▶ **Action item**: Reproduce exactly the lines below, starting at the line that contains "Activate the pan move mode tool" and ending with the last line of the records, both included; leave out any pictures.

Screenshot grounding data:
§ §
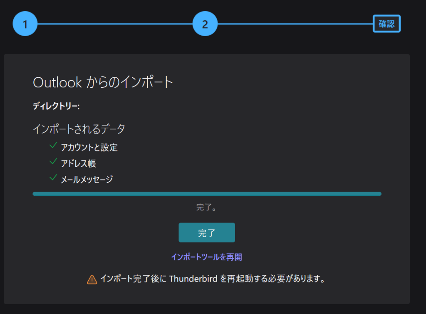Click the step 1 circle indicator

[x=25, y=24]
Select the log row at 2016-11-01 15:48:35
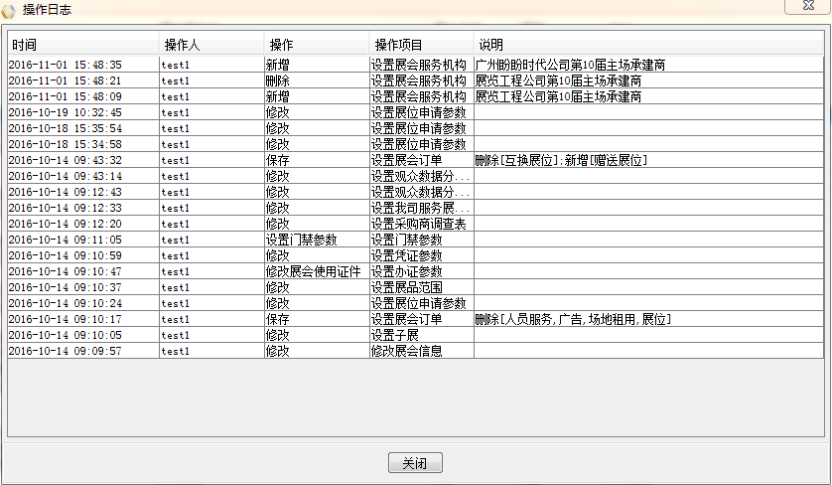 pyautogui.click(x=66, y=65)
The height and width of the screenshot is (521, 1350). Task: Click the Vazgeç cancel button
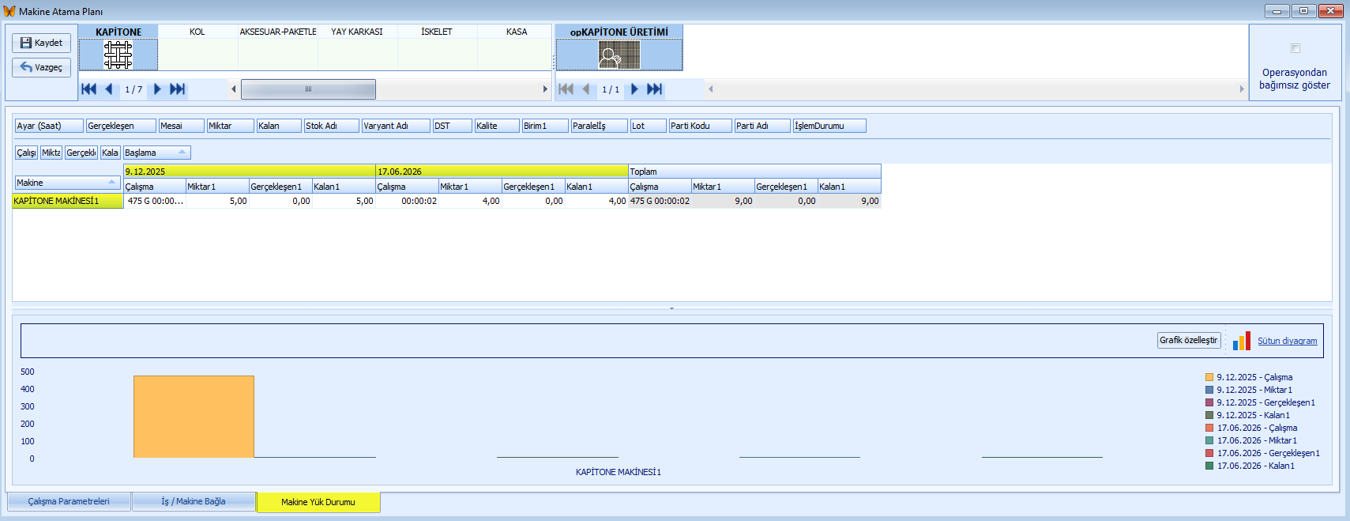pyautogui.click(x=42, y=67)
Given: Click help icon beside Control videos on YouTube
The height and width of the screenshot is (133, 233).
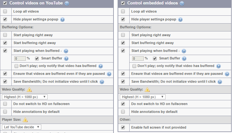Looking at the screenshot, I should tap(67, 3).
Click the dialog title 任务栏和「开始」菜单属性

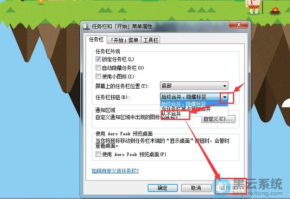[x=122, y=26]
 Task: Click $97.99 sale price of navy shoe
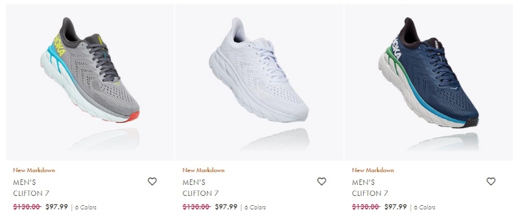point(396,207)
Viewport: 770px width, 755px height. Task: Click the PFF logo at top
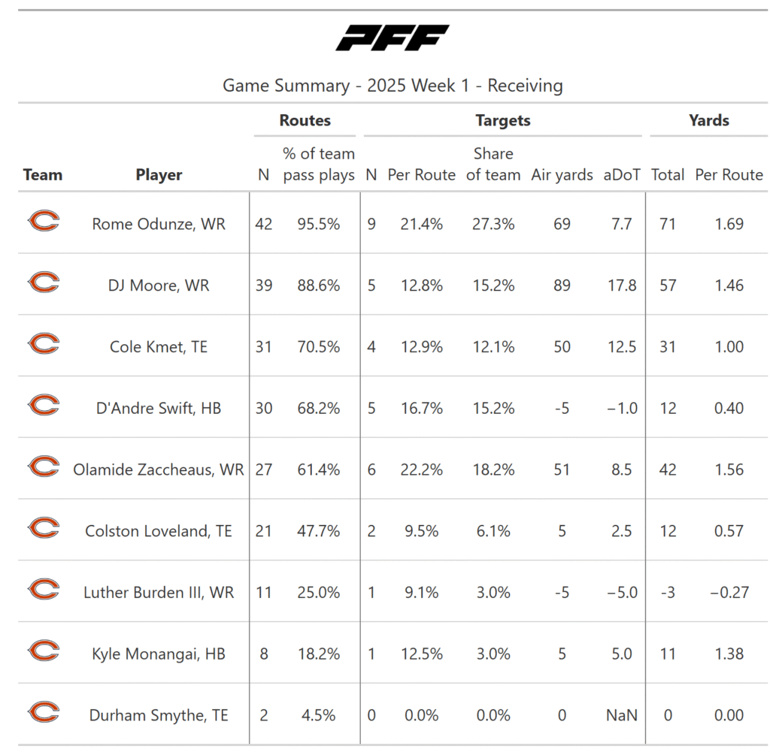[392, 38]
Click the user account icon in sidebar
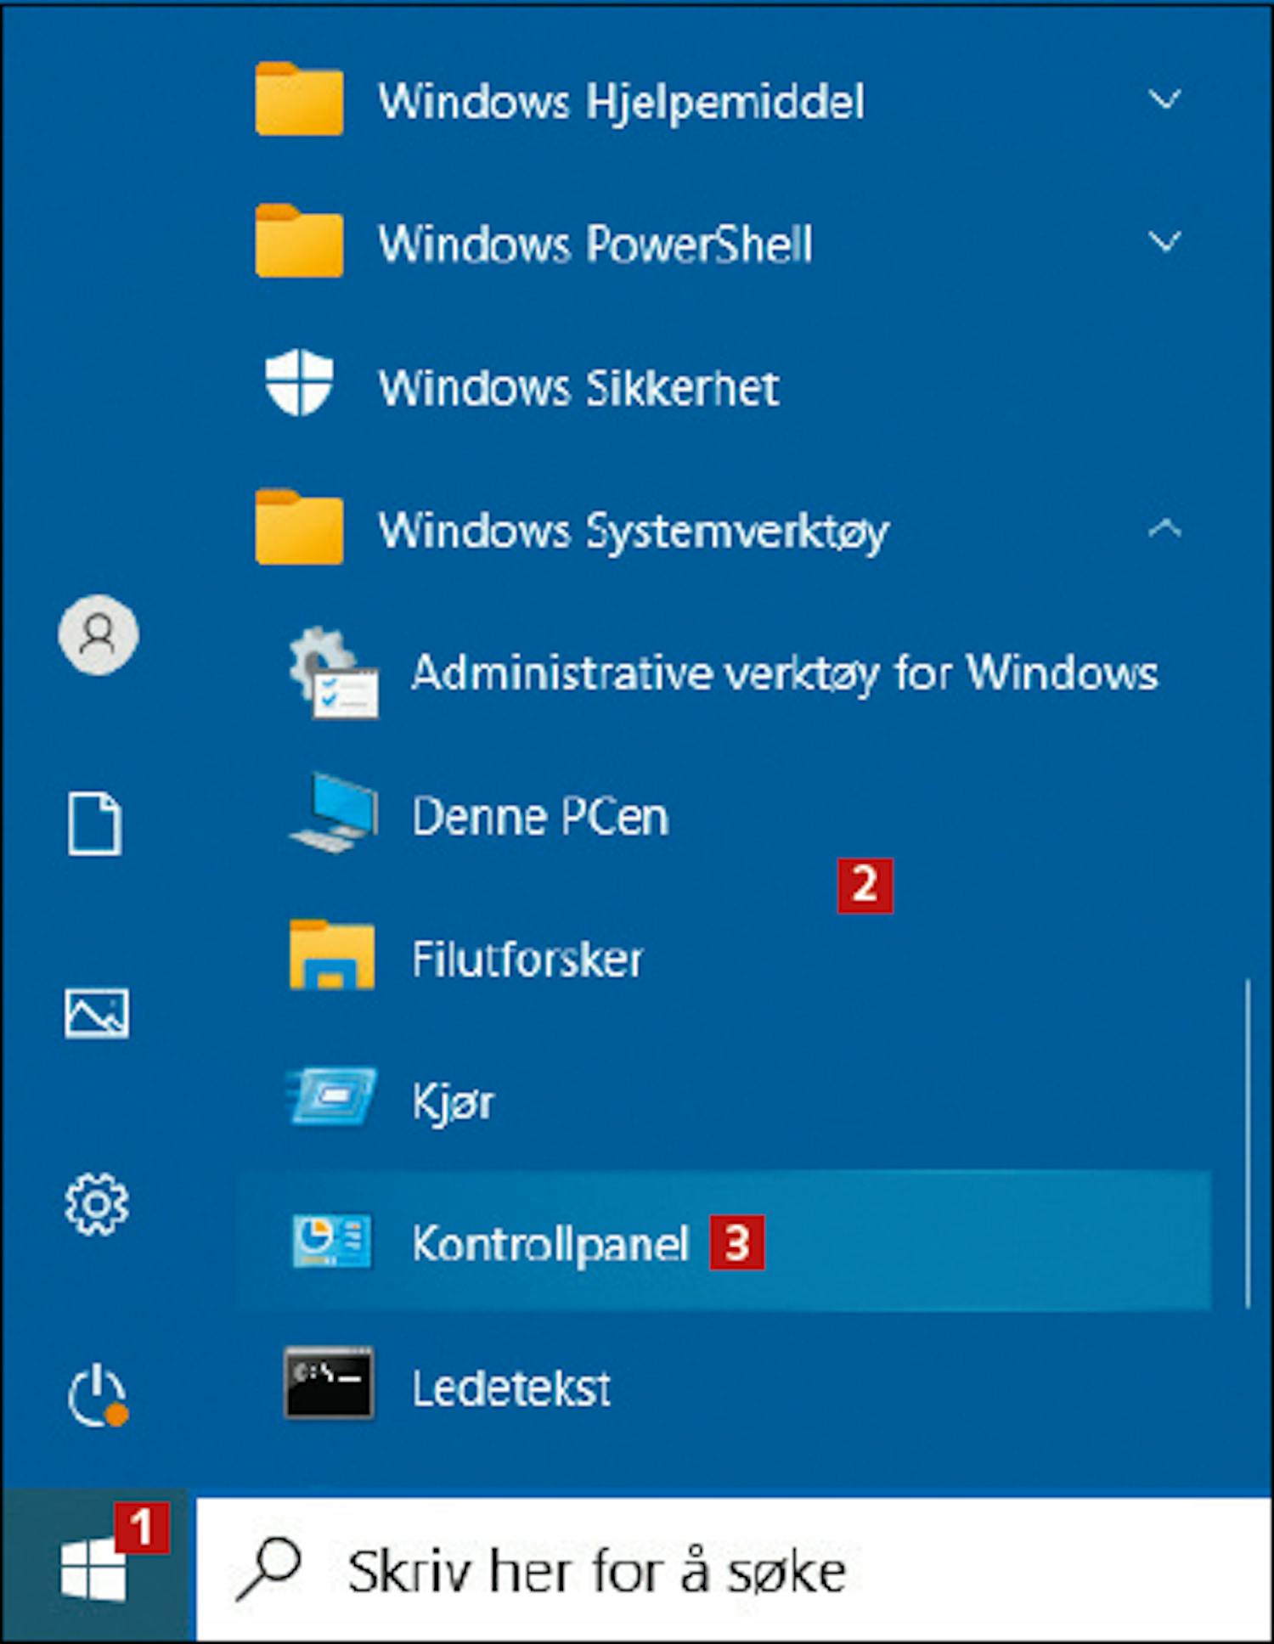 (99, 635)
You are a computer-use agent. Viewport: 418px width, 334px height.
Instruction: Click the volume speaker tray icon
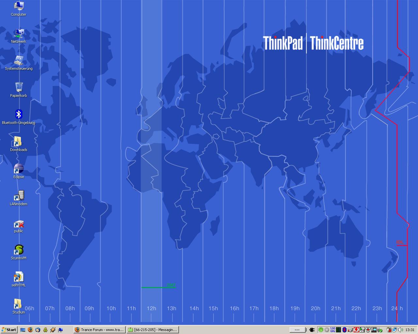coord(400,330)

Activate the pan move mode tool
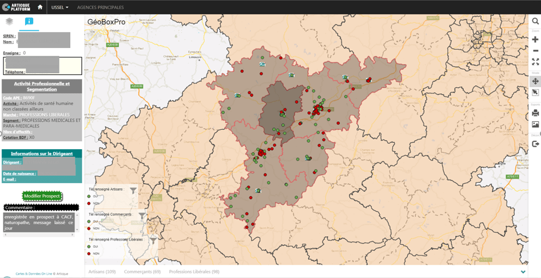coord(535,81)
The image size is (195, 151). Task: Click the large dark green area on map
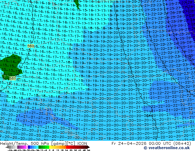pos(10,65)
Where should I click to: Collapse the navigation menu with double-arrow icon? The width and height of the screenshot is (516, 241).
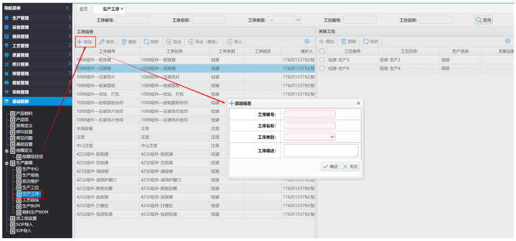67,8
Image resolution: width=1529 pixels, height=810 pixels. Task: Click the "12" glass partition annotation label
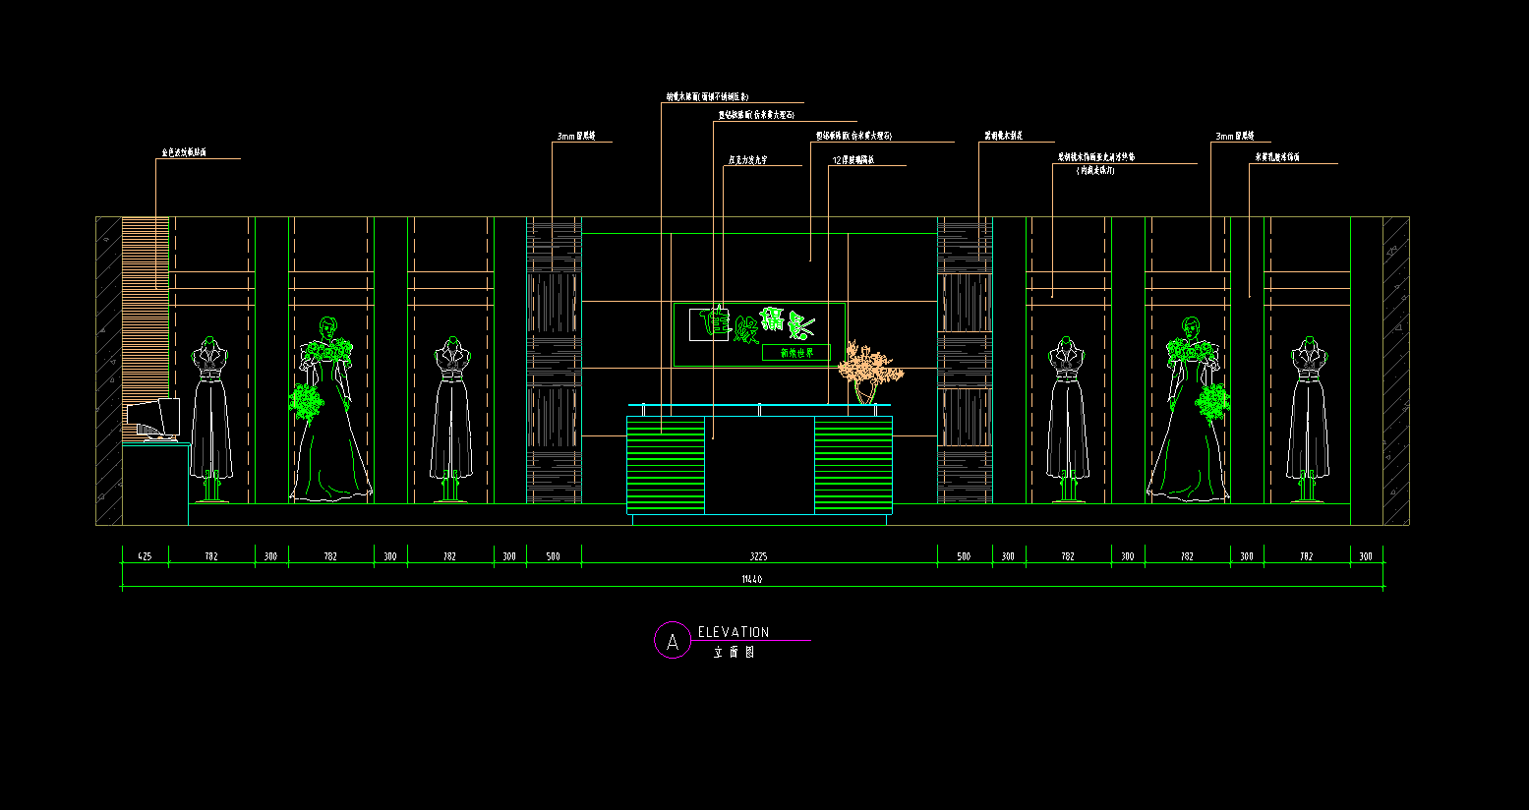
§ §
▶ **Task result**:
Activate the pan move mode tool
coord(535,81)
The image size is (195, 151). Task: Click the large dark green area on map
pos(10,65)
Where should I click to: Collapse the navigation menu with double-arrow icon? The width and height of the screenshot is (516, 241).
67,8
Image resolution: width=1529 pixels, height=810 pixels. Task: Click the "12" glass partition annotation label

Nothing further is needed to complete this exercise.